Sitting on a grass mat in the corner of her clay, grass-roofed house, Amina holds her two babies. She looks at them and breathes a sigh of relief.
“By this time, I could not imagine my children would be alive,” Amina says, smiling while tears of joy roll down her face.
Judina and Esmenia, just 9 months old, are slowly recovering from severe malnutrition, which has threatened them since birth.
“They were crying every time and fighting for the breast,” Amina recalls. “They did not smile, play or do anything [other] than cry. All my life stopped because they were sick.”
The sickness was, in fact, extreme hunger.
“I was not providing enough milk to feed them,” Amina explains. “It was an empty stomach [that was] killing my children.”
She says that the troubles arose from complications in her pregnancy. “I was so sick during the pregnancy and I could not feed myself as I should, and that led me to this situation.”
When the children were born, Amina’s husband abandoned her, leaving her alone to raise the twins and four other children. As a mother who had already lost three other children, she was terrified.
“I was afraid they [Esmenia and Judina] would die also,” she says. “I don’t know if I could survive [if they had]. It is a lot of death for a single mother.”
Desperate to keep her children alive, she tried everything. “I used to grind peanuts to prepare porridge for them. So young they were. They could not eat.”
Every month, she went to the health center, but the twins continued to lose weight.
“The nurse told me to look for help at World Vision’s office,” Amina recalls. “World Vision promptly gave me 10 cans of milk for them. After a while, when my babies could eat something, a World Vision assistant came to my house who taught me how to prepare nutritious meals for my children.
“He was so patient with me,” she continues. “He regularly came to see the children’s improvements and to talk with me about good practices to feed them.”
Because her husband left, there was no one to take care of her field, where she used to grow maize, peanuts, and cassava.
“As I am alone now, the solution was to do odd jobs in my neighbors’ gardens,” says Amina. “In return, I get some money to buy maize flour, sugar, and other ingredients to prepare food for my children.”
Chronic malnutrition is a serious problem for children under 5 in Mozambique. Four in 10 children there are malnourished.
“It is responsible for taking [away] so [many] early possibilities of children developing to their full potential of growth and intelligence,” says Antonio Santana, a World Vision health coordinator.
To address this issue, World Vision has created and trained groups of mothers whose mission is to teach their peers how to prepare nutritious meals for their children.
“The issue here is not about the lack of food, but how to combine them to have nutritious meals, and this is the key point of our work,” Santana adds.
Amina and her infant twins have benefited greatly from World Vision’s efforts.
“The health condition of my daughters started to improve step by step,” Amina says. ”Just look at the kids now. [They] are growing and their weight has increased a lot. This to me is a clear example that came from World Vision to help children within our community.”
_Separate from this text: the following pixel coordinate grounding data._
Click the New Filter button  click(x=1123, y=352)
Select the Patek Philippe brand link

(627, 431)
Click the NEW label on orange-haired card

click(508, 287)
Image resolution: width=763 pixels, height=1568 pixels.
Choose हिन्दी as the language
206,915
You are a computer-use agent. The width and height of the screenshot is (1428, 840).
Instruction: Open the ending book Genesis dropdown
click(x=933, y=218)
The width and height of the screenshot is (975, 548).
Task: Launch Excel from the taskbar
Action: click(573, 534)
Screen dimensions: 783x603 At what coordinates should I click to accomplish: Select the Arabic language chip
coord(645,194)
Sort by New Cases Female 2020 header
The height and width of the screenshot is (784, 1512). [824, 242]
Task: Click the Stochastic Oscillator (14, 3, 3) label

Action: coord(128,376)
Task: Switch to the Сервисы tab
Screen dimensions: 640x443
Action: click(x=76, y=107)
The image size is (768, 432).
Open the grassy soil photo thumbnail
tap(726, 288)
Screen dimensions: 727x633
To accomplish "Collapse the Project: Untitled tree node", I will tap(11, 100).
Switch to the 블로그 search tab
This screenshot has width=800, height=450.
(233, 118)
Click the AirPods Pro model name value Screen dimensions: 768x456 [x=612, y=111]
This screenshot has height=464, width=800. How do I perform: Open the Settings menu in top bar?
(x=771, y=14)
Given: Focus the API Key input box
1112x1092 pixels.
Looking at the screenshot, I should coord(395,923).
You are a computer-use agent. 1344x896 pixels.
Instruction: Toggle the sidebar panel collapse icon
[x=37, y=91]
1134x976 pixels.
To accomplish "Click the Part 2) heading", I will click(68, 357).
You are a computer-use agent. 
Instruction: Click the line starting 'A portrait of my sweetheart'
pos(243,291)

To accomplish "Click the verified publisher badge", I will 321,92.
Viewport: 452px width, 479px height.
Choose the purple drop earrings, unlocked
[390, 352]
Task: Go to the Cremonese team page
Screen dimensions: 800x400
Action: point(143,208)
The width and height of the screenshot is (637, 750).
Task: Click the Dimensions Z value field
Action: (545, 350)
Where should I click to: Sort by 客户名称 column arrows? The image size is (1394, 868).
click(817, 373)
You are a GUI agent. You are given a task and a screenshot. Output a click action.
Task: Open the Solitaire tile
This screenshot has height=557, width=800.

On behalf of her daughter, Amina says, “I can’t express my gratitude to World Vision for the helping me to save my children. If you could open my heart and see my happiness, you would understand what I am talking about.”
Inspired by World Vision’s work, Amina knows what she wants for her twins to do when they grow up.
“If my wishes come true, I would like to have them [to be] working at World Vision for all [World Vision] has done for them,” she says. “They are alive thanks to World Vision — and if [they are] working there, they will have an opportunity the help other children.”
Thank God that Amina’s twin daughters, Judina and Esmenia, are in the mend from their battles with malnutrition. Pray that their health would continue to recover and that other children affected by chronic hunger in their region would receive the care they need.